血の伯爵夫人

血の伯爵夫人と言われたバートリ・エルジェーベトをジュリー・デルピ―が監督、主演で。

血の伯爵夫人(字幕版) - ジュリー・デルピー, ダニエル・ブリュール, ジュリー・デルピー, ジュリー・デルピー, ジュリー・デルピー
血の伯爵夫人(字幕版)

◆制作
原題:THE COUNTESS 2009年 ドイツ・フランス

◆キャスト
ジュリー・デルピー
ダニエル・ブリュール
ウィリアム・ハート
アナマリア・マリンカ

◆あらすじ
17世紀のハンガリー。貴族の娘エルジェーベトはナーダジュディ伯爵と結婚。だが、伯爵は亡くなる。夫の死後、舞踏会で知り合った青年イシュトヴァンと恋に落ちる。

***

この時のジュリー・テルピーは好き。気位の高い貴族の未亡人の仮面の下で舌なめずりしてそうな女の顔。上品と下品を一緒に見た気がする。
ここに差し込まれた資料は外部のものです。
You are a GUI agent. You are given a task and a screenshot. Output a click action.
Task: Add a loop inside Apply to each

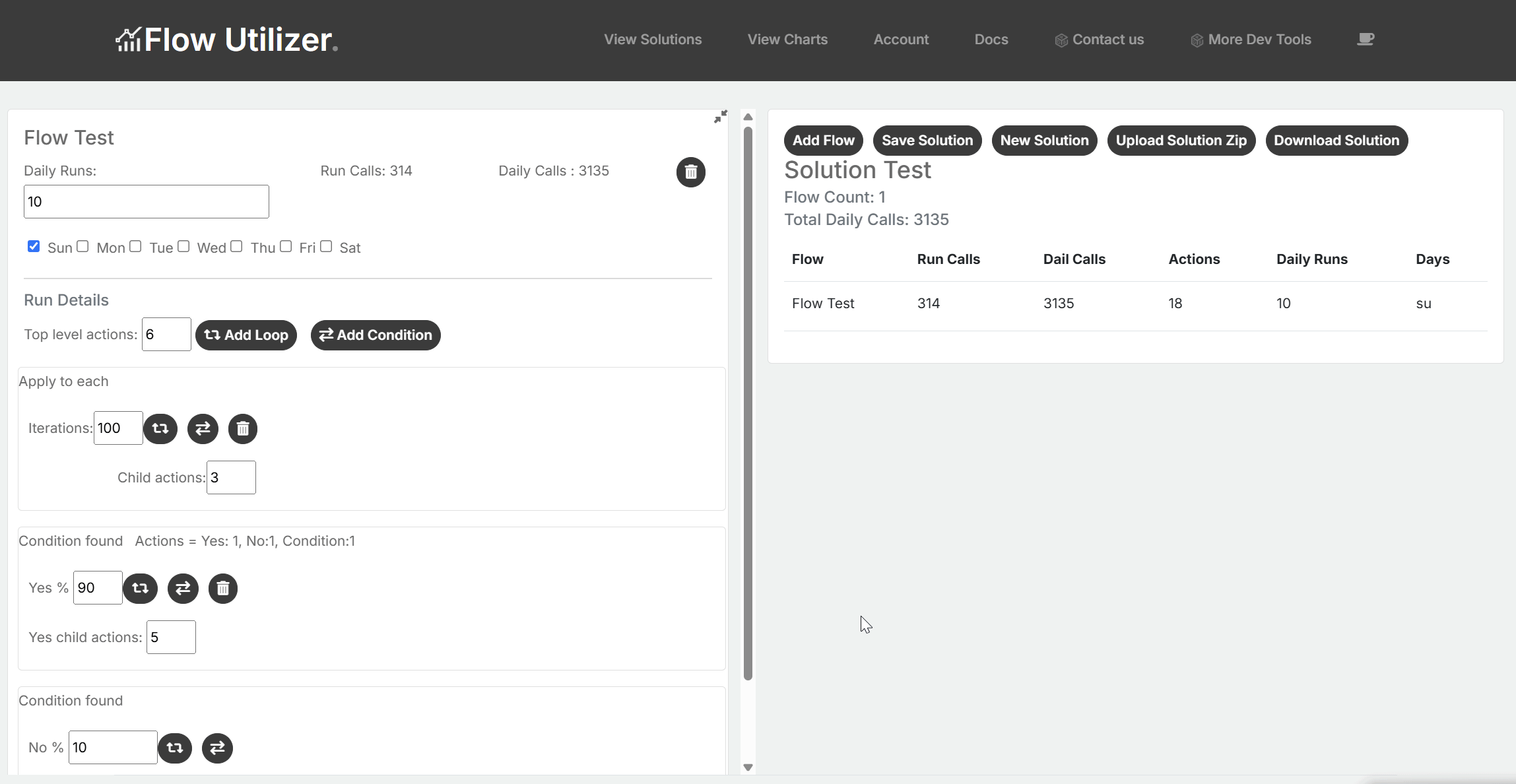click(160, 428)
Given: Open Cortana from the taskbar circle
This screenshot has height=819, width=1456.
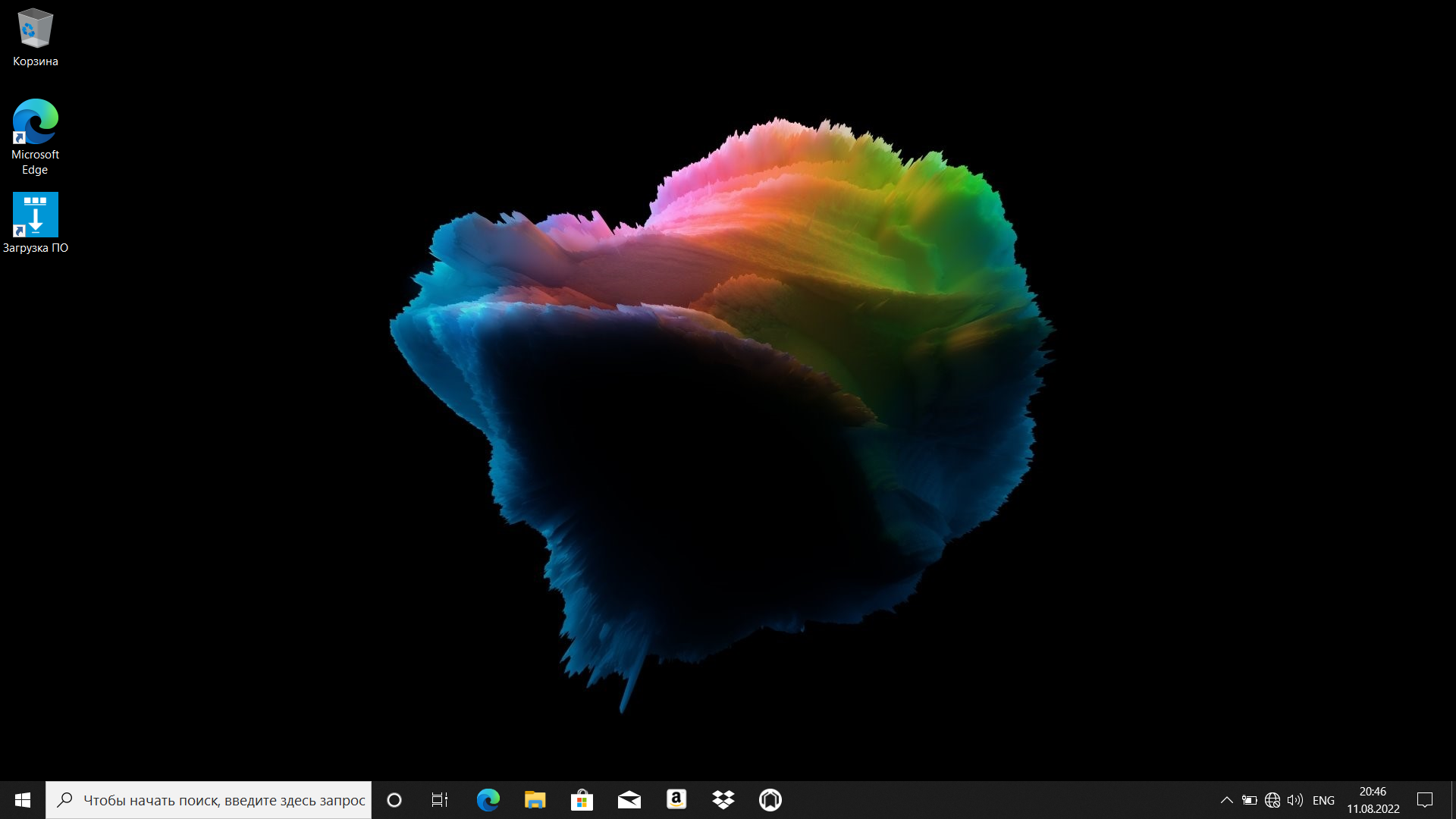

ところが彼の父親は2人を引き裂く。イシュトヴァンと仲を引き裂かれたエルジェーベトは
彼からの連絡をひたすら待ち、食べ物さえ口にしなくなる。

もともと美に執着があったらしいが、イシュトヴァンのように年の離れた青年と恋に落ちたとしたら、その執着に拍車はかかっただろう。その感じは映画の中でも出ている。

彼から連絡が来ない事に失望とイライラが募りある日、メイドをブラシでひどく叩いてしまう。そのメイドの血が飛び散った部分の皮膚が若返ってる?と思い込んだ夫人。若い処女の血を塗れば若さは保たれると思い込み、どんどんと血を求める。

近隣の女の子。足りなくなれば身分の低い貴族の女の子まで。それが他へ知られぬはずがない。イシュトヴァンの父は息子に彼女のもとへ行き事実を確かめろと命ずる。イシュトヴァンが夫人に会いたい一方、恐怖を感じているのが怖い。

ちょっときれいに作ってる気はする。エルジェーベトは血族との結婚を繰り返した家系で、精神的にもともと危なかったらしい。

そうじゃなければ、複数の女の子を鉄の処女(アイアン・メイデン)で死に至らしめその血を全身に浴びてまで、若く美しくなりたいとは願わないはず。たくさんのハエ、腐肉の匂いのする城、遺体を埋めた荘園。想像するだけで怖い。

ただ、そんな夫人もある意味犠牲者。血族結婚も精神的におかしいのも彼女が選んだことじゃない。恐ろしい吸血鬼じゃなく、人として悲しいエルジェーベトを監督は描きたかったのかも。